July 7th.—This water is making us young again. How these men enjoy the baths.

Nonetheless, there was considerable fear of espionage and encroaching war. She describes close encounters with suspected Union spies:

An antique female with every hair curled and frizzed is said to be a Yankee spy. She sits opposite us.

And the sounds of the guns of war in the distance, or else the fear of guns:

Mrs. Preston's maid Maria has a way of rushing in – "Don't you hear the cannon?" We fly to the windows, lean out to our waists, pull all the hair away from our ears, but can not hear it. Lincoln wants four hundred millions of money and men in proportion. Can he get them? He will find us a heavy handful. Midnight.
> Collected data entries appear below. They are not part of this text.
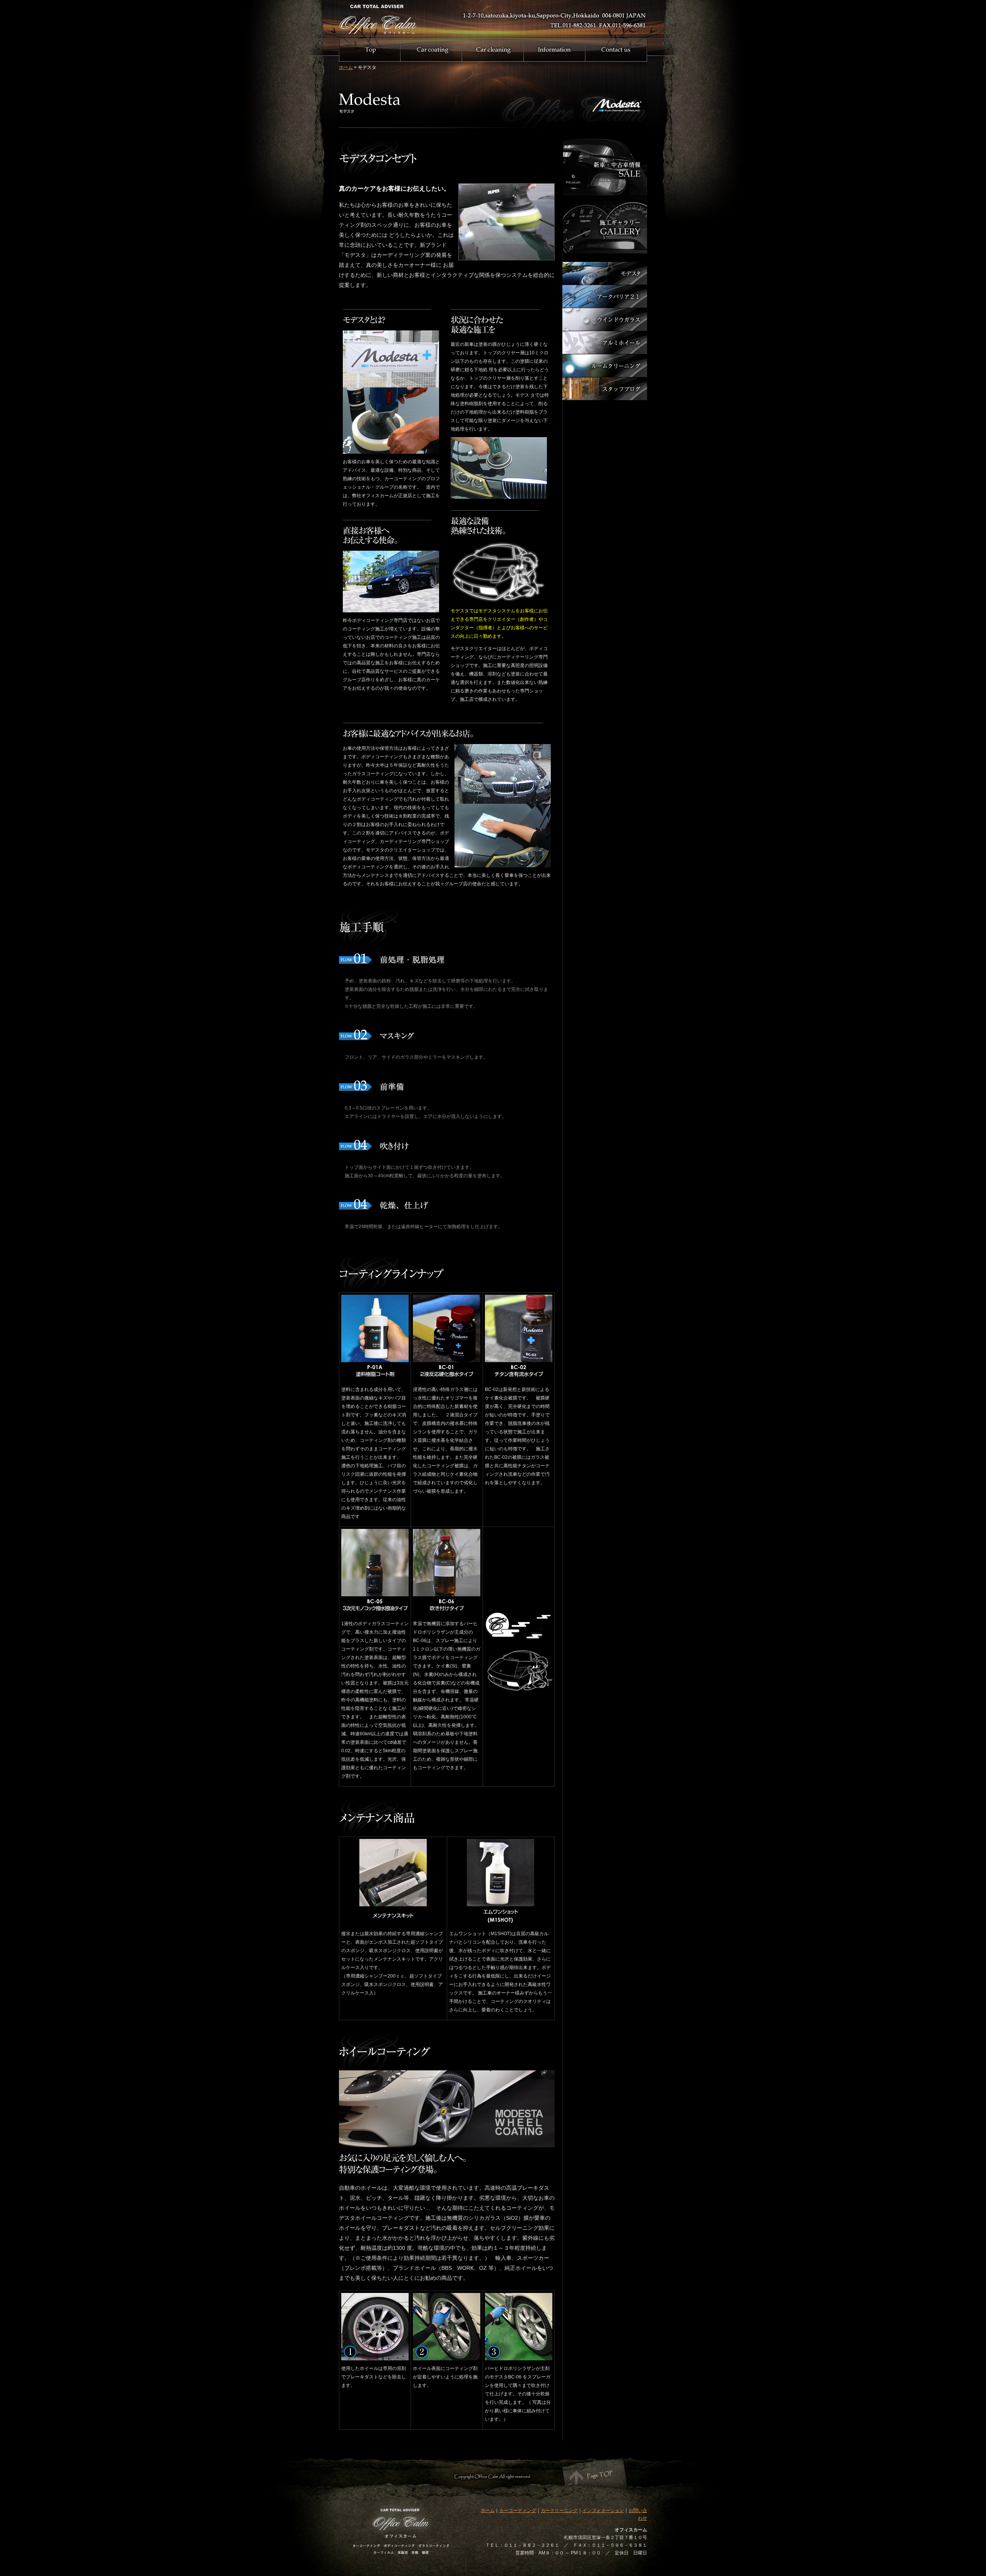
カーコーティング (517, 2510)
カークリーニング (559, 2510)
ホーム (346, 67)
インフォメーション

I hear Maria's guns.

== Temporary Residence of Virginia Legislature ==
In 1849, an outbreak of cholera in Richmond led to the entirety of the Virginia legislature being displaced to Fauquier White Sulphur Springs, the only time that legislative body met outside of Richmond:

The General Assembly has met here every year up to the present (2019) excepting only 1849 when a cholera epidemic in the Tidewater led to the decision to meet elsewhere that spring. They convened on June 1 in the ballroom of the luxurious Fauquier White Sulphur Springs Hotel near Warrenton. While cholera raged downriver and while economy-minded newspaper editors fumed, the legislators had a splendid opportunity to combine business with pleasure.